[Excerpted text]
###

The case of Diamond Match Co. v. Rocher, 106 N.Y. 473 (60 Amer. Rep., 464), which was cited in the above case, is also a strong authority for the position that in a contract worded like the one in this case the party who has bought the business and provided against the rivalry of the one who has sold it may have its breach enjoined or recover damages at his option. The Court said: "There can be no doubt, upon the circumstances in this case, that the parties intended that the covenant should be performed, and not that defendant might at his option repurchase his right to manufacture and sell matches on payment (439) of the liquidated damages. The right to relief by injunction in similar contracts is established by numerous cases. Phoenix Ins.Co. v. Continental Ins. Co., supra; Long v. Bowring, supra; Howard v.Woodward, 10 Jur. (N.S.), 1123; Coles v. Sims, 5 De G., McN. G., 1; Avery v. Langford, Kay's Ch., 663; Whittaker v. Howe, supra; Hubbardv. Miller, 27 Mich. 15."

It will be seen, therefore, that the election as to the remedy is with the plaintiff, or injured party, and not with the defendant, who cannot, as a right, buy his peace by paying the stipulated amount as damages, but must desist from a further breach of the contract, if the plaintiff so elects and asks that he be enjoined. This was decided in Roper v. Upton,125 Mass. 258. There Judge Endicott said: "It is often stated that a court of equity will not interfere to prevent a party from doing an act which he has agreed not to do, when liquidated damages are provided in case he does the act. But this must be taken with some qualifications; for it must appear from the whole contract that the stipulated sum was to be paid in lieu of the strict performance of the agreement, and was an alternative which the party making the covenant had the right or option to adopt, as in cases often cited in support of the general proposition. Woodward v.Gyles, 2 Vern., 119; Rolfe v. Peterson, 2 Bro. P. C. (2d Ed.), 436;Ponsonby v. Adams, 2 Bro. P. C. 431." And again: "It is said in all the cases on this subject that the question in every case is, What is the real meaning of the contract? And if the substance of *489 the agreement is that the party shall not do a particular act, and that is the evident object and purpose of the agreement, and it is provided that if there is a breach of this agreement the party shall pay a stated sum, which does not clearly appear to be an alternative which he has the right to adopt instead of performing his contract, there would seem to be no reason why a court of equity should not restrain him from doing the act, and thus carry out the intention of the parties. If such appears to be the purpose of the agreement, the fact that the sum to be paid is a stated or stipulated amount, in the nature of liquidated damages, should not oust a court of equity of its jurisdiction to compel the party to carry out his agreement. In other words naming a sum to be paid as liquidated damages does not in itself conclusively establish that the parties contemplated the right to do the act upon payment of the compensation, and make an alternative agreement for the benefit of the party who has done what he had agreed not to do."

###

[Information provided]
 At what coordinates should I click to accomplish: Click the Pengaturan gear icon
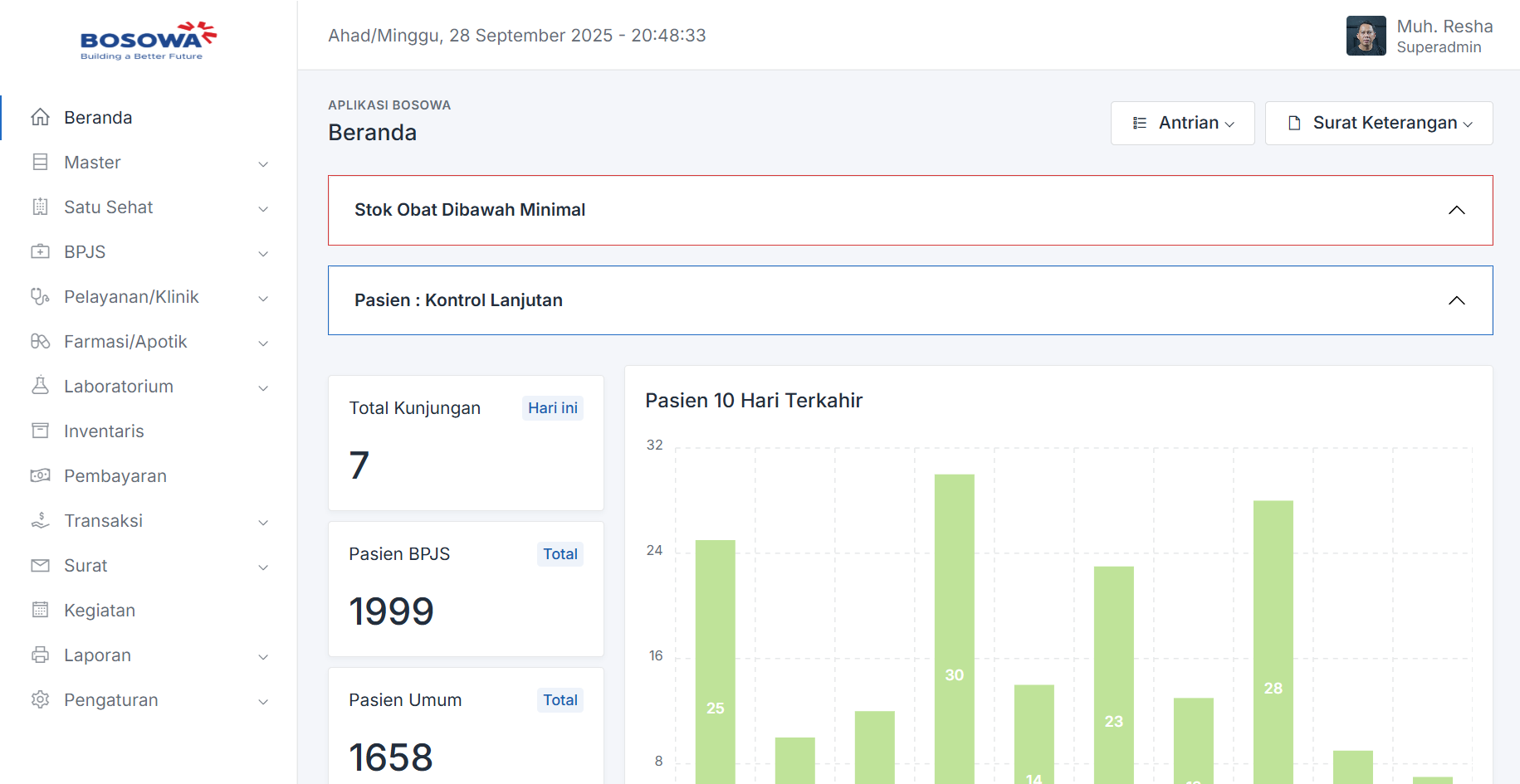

###

[Your goal]
Answer these questions using the excerpt above on liquidated damages and injunctions.
(a) Which case, reported at 106 N.Y. 473, does the excerpt call a strong authority?
(b) Which judge is quoted from Roper v. Upton?
(c) According to the excerpt, which party holds the election as to the remedy?

[Solution]
(a) Diamond Match Co. v. Rocher
(b) Judge Endicott
(c) The plaintiff, or injured party